Assigned task: An exact copy of every entry is needed, with no images.

Listed records:
-=-=-=-=-
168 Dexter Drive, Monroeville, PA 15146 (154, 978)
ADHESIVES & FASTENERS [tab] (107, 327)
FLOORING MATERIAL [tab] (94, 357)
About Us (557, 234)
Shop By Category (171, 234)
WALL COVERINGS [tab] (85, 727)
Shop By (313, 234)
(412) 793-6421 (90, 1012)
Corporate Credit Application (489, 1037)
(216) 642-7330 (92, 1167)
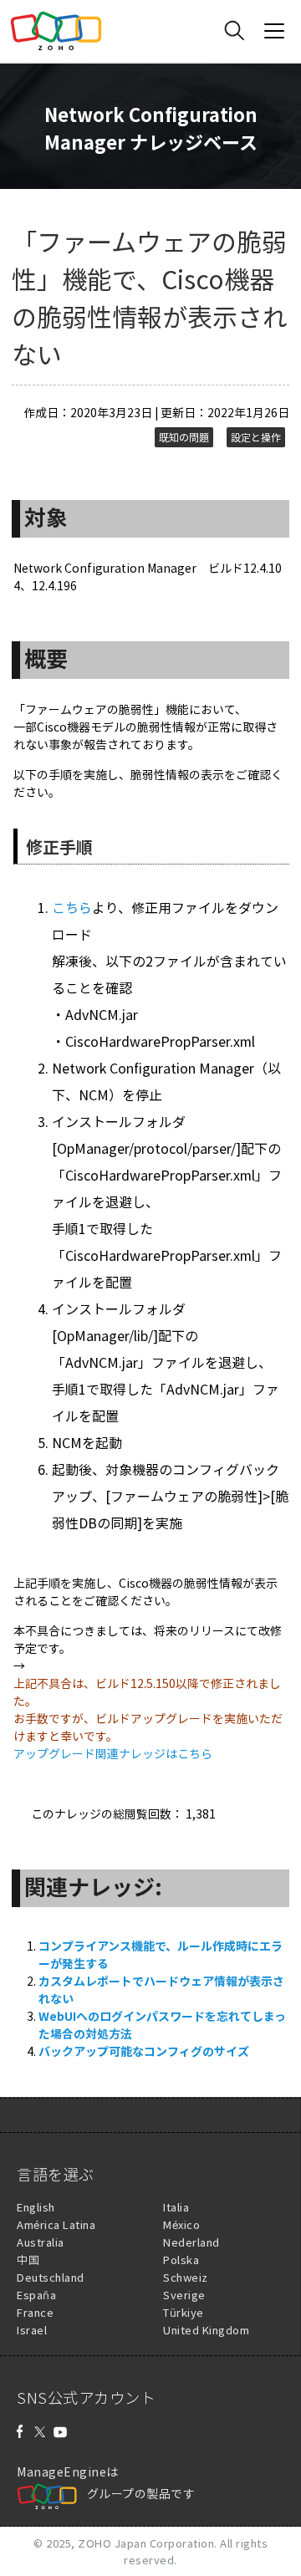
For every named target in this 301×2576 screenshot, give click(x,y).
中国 (28, 2259)
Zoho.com (56, 31)
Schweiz (185, 2277)
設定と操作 (256, 437)
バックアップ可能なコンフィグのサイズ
-=-=-=-=-
Exercise answer:
168 Dexter Drive, Monroeville, PA 15146 (154, 978)
ADHESIVES & FASTENERS [tab] (107, 327)
FLOORING MATERIAL [tab] (94, 357)
About Us (557, 234)
Shop By Category (171, 234)
WALL COVERINGS [tab] (85, 727)
Shop By (313, 234)
(412) 793-6421 (90, 1012)
Corporate Credit Application (489, 1037)
(216) 642-7330 (92, 1167)
For every named target in this 301×2576 screenshot, give click(x,y).
中国 (28, 2259)
Zoho.com (56, 31)
Schweiz (185, 2277)
設定と操作 (256, 437)
バックアップ可能なコンフィグのサイズ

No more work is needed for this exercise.